HH120 and a Delco-Remy starter generator is causing me a "unique" charging problem.

My generator wasn't charging and one of the field coil terminals was worn so the cables weren't staying on tight. I took it apart, replaced the bearings and the field coil with the worn terminal. When I hook everything back together, my ammeter shows current going up to ~14amps, however, only getting about 12.8V at the battery. Same thing if I ground the field terminal.

Tracing the wires, the output of the voltage regulator goes to the ammeter, which goes back to the solenoid, where it attaches to the battery. If I remove the wire at the solenoid from connecting to the battery and attach it to the lights, I get current a nice 14.2 volts. If I measure that at the generator, I get 14.7 volts. If I ground the field, the generator happily goes up to ~20 volts. However, whenever I attach it back to the battery, it drops to around 12.8V.

Took it to a local alternator shop that's been around for ages. Was told it all tests ok with a load. Field toils tested good, checked the armature on a growler, no problems.

So back to my vehicle...

My two thoughts are voltage drop. I have a 14 gauge wire coming off the starter through the regulator through the ammeter, total about 11 feet.

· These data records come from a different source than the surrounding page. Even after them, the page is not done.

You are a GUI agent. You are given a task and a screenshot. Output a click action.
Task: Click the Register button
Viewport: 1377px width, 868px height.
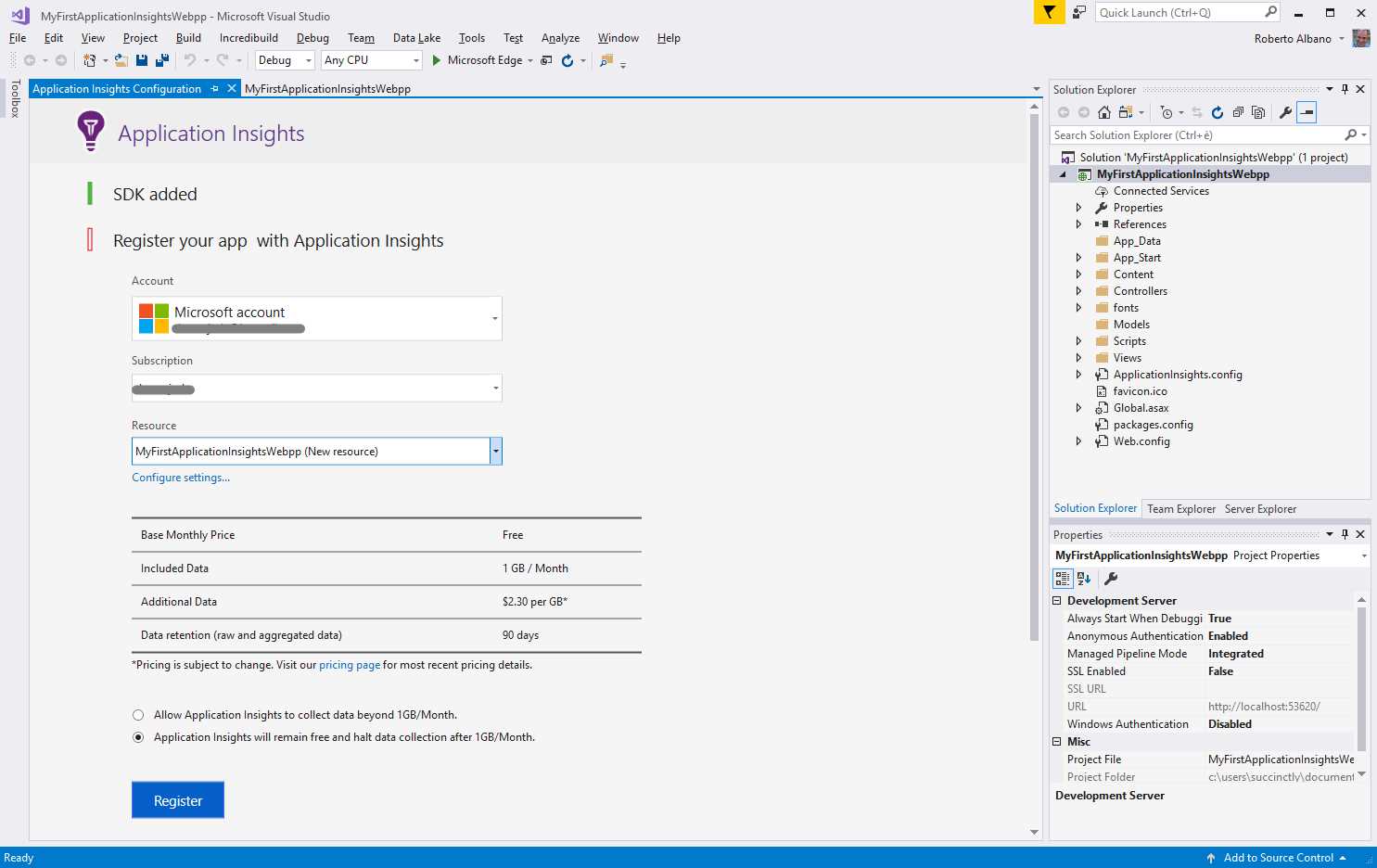click(x=177, y=799)
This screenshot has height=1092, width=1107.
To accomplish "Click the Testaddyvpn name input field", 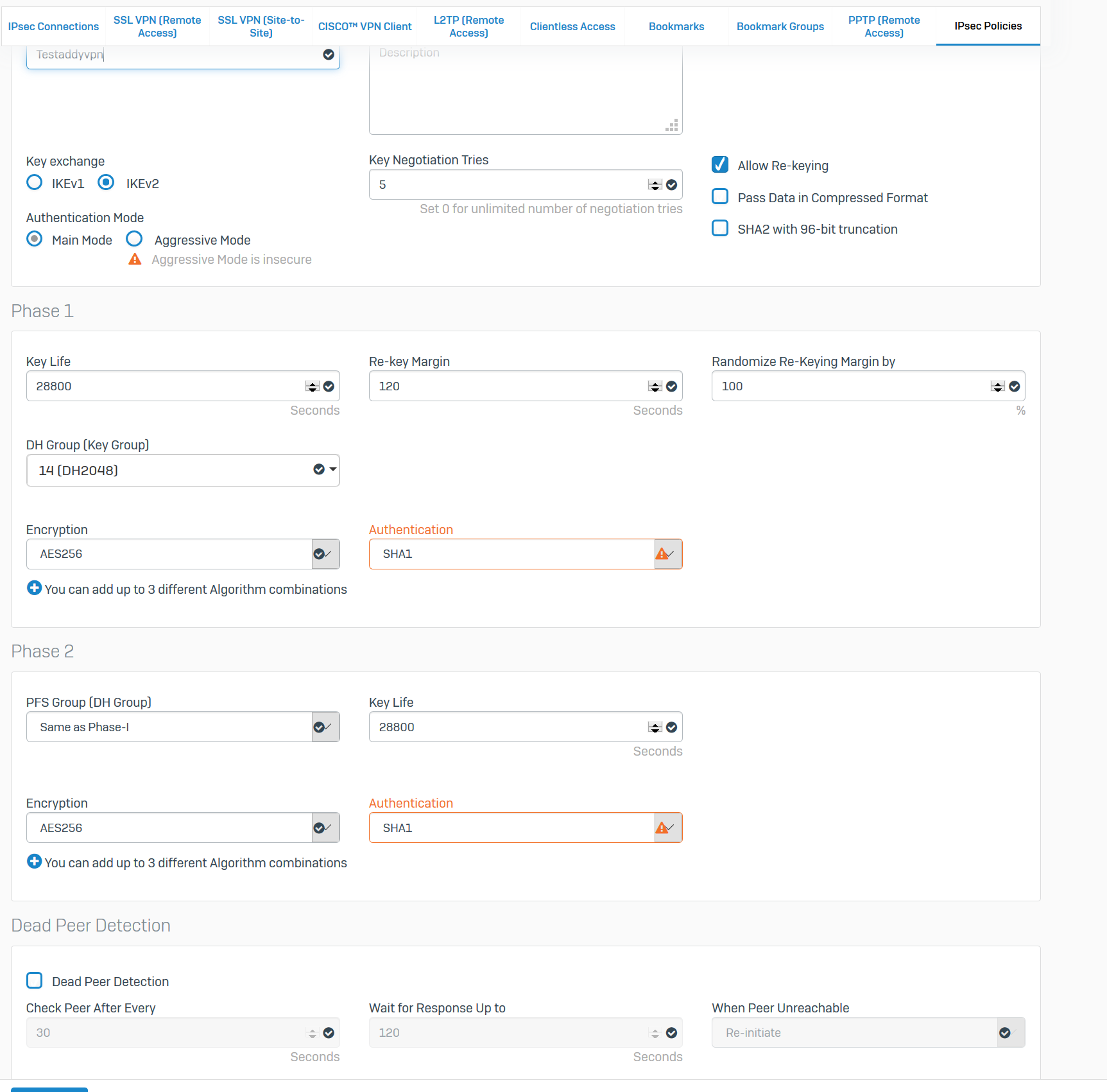I will tap(173, 55).
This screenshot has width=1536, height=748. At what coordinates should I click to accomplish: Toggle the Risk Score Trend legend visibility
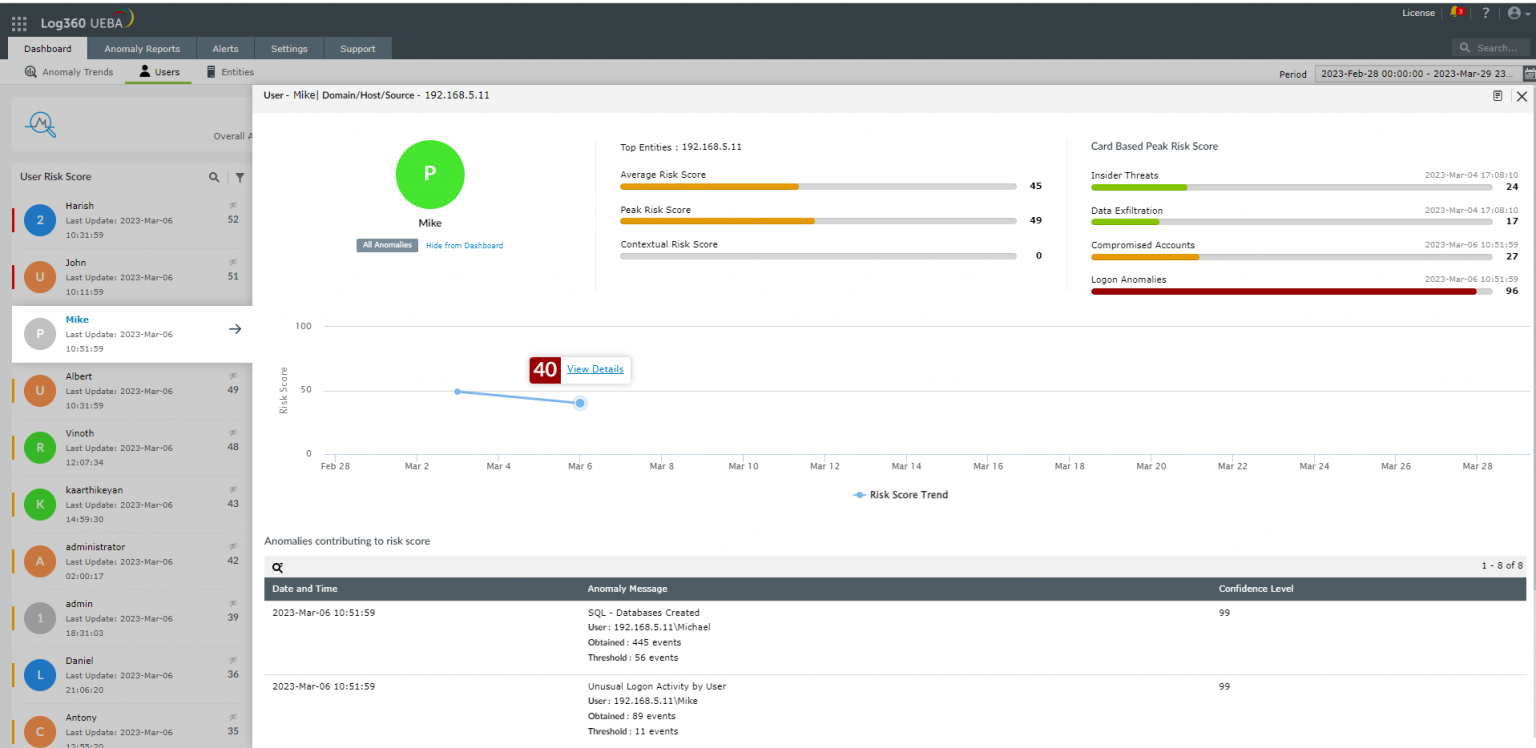click(x=900, y=494)
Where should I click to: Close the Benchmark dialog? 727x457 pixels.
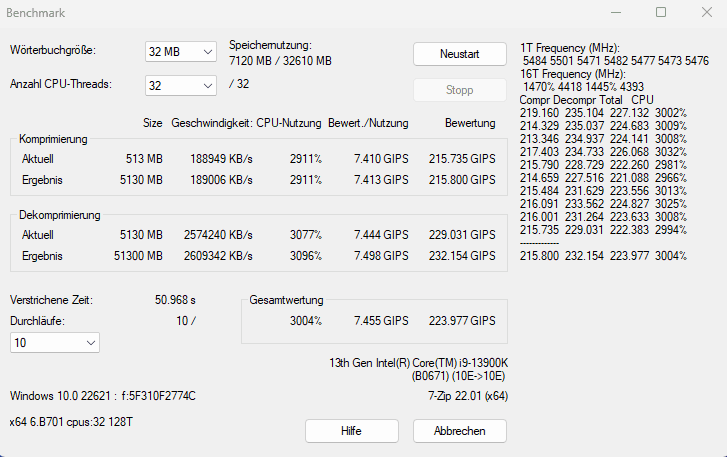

Though the original wiring was 14 gauge, so I'm suspicious that this setup could be a problem.

Other thing is my battery is a large fairly new Group 24. I tried another spare Group 24 I had laying around and same problem.

Is it possible the battery is so large it's dragging down the voltage in some way? Other ideas?

Separately, has anyone replaced a HH120 setup with an alternator flywheel? I'm getting tired of this...


----------